Chapter 26
Linnie had awakened from a contented slumber to find her husband gone, the spot beside hers cold, and herself living in a waking nightmare where nothing made sense.
The teasing, tender husband whom she’d spent day after day with curled up on his sofa, on his lap, had made love with, was gone, and in his place stood the coolly indifferent stranger whom she’d stumbled upon at Lord Rutland’s.
Of all the things he’d said and done, this look Jeremy now gave Linnie hurt the worst. It contained so much pity and condescension she wanted to curl up inside herself.
Linnie hugged herself again and rubbed at her arms.
He was trying to hurt her.

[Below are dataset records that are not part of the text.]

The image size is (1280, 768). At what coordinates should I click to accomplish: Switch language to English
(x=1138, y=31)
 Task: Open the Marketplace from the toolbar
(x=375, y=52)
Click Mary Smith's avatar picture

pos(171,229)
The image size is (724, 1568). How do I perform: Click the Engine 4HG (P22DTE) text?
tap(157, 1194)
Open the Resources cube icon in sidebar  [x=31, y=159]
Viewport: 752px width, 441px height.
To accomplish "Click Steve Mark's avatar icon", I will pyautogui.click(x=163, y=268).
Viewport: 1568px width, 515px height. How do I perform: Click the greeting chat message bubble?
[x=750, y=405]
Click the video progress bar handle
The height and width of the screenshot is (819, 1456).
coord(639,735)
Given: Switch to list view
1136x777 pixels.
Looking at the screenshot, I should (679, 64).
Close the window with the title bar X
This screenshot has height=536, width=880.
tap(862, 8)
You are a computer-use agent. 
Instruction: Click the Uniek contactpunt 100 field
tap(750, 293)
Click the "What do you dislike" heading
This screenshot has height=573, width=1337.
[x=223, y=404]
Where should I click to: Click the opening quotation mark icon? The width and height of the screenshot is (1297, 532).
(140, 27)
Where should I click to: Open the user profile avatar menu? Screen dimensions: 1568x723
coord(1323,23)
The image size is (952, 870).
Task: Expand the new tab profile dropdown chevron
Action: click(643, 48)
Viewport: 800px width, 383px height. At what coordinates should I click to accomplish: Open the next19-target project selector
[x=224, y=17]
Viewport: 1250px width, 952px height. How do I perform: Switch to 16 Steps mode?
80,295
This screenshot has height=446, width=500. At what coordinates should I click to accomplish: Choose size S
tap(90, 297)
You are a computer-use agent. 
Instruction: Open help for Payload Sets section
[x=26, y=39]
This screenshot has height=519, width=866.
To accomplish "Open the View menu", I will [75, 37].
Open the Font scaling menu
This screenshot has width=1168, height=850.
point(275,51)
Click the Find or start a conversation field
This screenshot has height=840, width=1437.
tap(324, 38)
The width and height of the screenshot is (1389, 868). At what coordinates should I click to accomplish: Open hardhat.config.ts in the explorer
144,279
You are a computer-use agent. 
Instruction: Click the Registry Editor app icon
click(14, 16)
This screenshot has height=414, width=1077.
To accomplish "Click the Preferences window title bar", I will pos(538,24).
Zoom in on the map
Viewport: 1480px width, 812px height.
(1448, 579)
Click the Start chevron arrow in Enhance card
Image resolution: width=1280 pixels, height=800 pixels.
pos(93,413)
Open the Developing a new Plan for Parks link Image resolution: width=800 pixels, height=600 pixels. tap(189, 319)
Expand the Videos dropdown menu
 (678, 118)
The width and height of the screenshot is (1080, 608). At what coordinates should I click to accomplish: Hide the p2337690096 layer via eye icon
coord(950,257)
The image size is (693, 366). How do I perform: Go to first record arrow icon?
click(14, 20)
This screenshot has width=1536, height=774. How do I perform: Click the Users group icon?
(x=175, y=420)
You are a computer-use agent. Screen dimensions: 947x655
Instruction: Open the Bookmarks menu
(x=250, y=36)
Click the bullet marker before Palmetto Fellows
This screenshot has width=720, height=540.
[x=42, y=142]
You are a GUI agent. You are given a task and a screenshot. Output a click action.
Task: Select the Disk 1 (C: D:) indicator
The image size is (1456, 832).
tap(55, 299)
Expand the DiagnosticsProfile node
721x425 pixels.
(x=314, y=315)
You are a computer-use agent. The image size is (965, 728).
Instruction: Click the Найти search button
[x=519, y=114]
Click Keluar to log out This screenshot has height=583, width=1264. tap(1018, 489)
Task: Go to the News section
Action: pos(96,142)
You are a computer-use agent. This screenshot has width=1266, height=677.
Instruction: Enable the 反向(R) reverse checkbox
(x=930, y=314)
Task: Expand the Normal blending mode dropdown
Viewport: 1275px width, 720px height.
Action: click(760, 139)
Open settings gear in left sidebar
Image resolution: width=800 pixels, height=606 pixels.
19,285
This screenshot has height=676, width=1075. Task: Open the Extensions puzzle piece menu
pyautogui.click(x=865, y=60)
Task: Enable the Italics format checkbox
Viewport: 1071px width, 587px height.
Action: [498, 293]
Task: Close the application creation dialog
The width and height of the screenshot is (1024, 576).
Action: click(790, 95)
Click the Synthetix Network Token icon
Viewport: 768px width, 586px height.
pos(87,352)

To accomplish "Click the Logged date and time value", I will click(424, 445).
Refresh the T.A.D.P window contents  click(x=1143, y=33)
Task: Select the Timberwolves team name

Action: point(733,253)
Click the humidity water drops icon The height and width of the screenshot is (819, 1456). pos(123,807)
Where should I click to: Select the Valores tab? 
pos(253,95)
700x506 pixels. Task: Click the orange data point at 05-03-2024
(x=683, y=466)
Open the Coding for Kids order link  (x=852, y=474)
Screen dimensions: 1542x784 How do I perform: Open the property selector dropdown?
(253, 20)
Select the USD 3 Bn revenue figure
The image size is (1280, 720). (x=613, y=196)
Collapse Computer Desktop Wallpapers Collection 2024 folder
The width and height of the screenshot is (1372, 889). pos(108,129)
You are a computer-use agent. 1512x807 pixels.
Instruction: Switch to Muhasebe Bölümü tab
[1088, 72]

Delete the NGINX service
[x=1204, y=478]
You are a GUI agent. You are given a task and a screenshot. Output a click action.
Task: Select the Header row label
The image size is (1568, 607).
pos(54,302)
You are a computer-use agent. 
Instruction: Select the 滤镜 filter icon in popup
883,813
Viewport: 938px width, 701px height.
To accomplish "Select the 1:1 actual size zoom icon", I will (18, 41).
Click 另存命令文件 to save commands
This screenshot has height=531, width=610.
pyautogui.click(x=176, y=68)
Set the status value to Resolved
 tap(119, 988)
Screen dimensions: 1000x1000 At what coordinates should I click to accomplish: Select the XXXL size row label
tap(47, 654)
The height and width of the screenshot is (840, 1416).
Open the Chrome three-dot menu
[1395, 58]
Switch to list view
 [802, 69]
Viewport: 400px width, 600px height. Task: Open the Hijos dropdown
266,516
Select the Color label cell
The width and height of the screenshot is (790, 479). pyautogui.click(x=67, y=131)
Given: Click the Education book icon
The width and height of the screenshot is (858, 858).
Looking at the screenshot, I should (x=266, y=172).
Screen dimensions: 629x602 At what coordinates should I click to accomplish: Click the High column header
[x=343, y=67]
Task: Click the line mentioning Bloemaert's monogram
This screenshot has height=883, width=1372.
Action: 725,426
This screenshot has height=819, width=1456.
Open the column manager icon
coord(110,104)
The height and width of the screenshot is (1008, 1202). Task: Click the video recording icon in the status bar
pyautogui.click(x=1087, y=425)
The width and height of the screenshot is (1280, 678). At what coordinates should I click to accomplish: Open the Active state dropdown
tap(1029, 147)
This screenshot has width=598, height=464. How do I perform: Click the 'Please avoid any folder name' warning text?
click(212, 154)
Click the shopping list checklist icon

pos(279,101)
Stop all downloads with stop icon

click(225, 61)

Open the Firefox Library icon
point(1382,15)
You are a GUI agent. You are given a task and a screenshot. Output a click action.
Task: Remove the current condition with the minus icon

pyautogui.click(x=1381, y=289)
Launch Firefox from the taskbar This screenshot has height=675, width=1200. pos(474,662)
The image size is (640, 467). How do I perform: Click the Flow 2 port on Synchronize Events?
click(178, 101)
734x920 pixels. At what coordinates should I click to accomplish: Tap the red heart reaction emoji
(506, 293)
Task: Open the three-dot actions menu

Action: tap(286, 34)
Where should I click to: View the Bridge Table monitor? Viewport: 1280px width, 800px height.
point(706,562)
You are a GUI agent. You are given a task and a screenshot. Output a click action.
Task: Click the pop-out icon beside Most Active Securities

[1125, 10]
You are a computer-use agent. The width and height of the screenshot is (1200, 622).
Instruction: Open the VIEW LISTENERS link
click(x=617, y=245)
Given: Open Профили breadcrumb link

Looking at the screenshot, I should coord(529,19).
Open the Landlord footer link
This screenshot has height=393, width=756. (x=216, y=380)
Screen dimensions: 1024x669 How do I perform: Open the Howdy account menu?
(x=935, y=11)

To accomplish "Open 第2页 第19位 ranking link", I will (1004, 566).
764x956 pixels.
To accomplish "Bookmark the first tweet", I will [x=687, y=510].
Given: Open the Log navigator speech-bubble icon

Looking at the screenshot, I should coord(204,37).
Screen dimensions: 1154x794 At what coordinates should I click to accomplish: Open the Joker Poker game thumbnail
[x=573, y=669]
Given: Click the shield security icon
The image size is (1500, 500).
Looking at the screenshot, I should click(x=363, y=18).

A person didn’t just go from achingly sweet and devoted to this remote, biting figure before her.
Linnie’s gaze slipped to his stark white ditty bag, to the crystal decanter, to the glasses of never drunk brandy, and then back to Jeremy’s hardened features. She let her arms fall.
“Why are you behaving this way?” she asked again, this time beggingly.
Jeremy brought his shoulders up in a shrug. “This is who I am.”
The avowal he’d whispered at their wedding altar surfaced like fog around her brain. I’m a blackguard in every way, and you will discover it, and you will hate me.
Linnie battered back the stirrings of doubt in him.
“This isn’t you,” she scoffed. Linnie collected the makeshift necklace she’d had made of a gold chain and his sailor’s knot and held the cherished gift up for him to see.
“This is who you are.” She let it go, and with those same fingers, she touched the lone curl shorter than all her other ones from where he’d snipped the lock. “This is who you are.”
Jeremy’s jaw rippled. “That’s who I wanted you to think I was.”
Who I wanted you to think I was . . . think I was . . . think I was . . .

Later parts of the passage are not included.